[Task input — start]
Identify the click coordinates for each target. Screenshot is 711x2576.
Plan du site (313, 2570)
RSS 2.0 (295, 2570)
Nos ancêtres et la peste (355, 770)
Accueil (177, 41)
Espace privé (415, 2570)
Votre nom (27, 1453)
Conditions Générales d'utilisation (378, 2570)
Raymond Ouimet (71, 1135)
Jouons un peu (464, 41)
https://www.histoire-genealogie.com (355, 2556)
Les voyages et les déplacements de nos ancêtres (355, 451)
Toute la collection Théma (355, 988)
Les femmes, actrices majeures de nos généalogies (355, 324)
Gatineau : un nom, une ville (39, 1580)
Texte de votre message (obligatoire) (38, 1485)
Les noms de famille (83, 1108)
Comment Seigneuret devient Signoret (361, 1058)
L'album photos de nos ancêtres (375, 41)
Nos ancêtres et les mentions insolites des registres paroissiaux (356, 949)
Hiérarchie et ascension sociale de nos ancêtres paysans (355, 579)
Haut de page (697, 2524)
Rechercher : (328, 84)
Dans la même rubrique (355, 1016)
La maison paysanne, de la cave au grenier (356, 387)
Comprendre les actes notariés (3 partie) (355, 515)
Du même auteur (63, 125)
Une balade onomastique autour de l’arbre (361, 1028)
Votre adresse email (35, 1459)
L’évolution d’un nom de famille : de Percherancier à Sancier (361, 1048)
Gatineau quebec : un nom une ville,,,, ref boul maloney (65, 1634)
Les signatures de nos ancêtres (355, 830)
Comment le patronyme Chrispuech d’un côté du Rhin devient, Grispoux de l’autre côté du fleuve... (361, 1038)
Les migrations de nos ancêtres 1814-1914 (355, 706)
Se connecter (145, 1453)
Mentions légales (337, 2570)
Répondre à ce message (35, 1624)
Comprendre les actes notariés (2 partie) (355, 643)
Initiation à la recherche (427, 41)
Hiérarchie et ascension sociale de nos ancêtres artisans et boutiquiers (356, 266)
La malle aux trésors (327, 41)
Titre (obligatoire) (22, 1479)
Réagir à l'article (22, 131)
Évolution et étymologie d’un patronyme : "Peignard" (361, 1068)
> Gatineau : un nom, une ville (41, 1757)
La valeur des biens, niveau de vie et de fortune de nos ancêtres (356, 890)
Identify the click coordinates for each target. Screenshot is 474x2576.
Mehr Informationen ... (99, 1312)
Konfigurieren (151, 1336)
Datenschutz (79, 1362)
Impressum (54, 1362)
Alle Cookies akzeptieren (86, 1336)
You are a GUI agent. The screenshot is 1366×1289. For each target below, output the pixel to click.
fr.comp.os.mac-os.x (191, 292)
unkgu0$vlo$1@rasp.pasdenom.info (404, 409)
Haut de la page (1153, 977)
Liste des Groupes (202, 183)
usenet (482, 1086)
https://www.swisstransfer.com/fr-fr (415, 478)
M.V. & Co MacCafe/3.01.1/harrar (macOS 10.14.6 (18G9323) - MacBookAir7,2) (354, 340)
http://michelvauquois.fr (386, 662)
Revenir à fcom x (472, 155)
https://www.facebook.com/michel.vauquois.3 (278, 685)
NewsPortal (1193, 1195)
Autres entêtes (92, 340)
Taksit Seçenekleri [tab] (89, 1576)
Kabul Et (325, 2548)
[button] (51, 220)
[Task input — finish]
*Your objective*
Copy every line in the records above that contains the word "Comment".

*Answer box*
Comment Seigneuret devient Signoret (361, 1058)
Comment le patronyme Chrispuech d’un côté du Rhin devient, Grispoux de l’autre côté du fleuve... (361, 1038)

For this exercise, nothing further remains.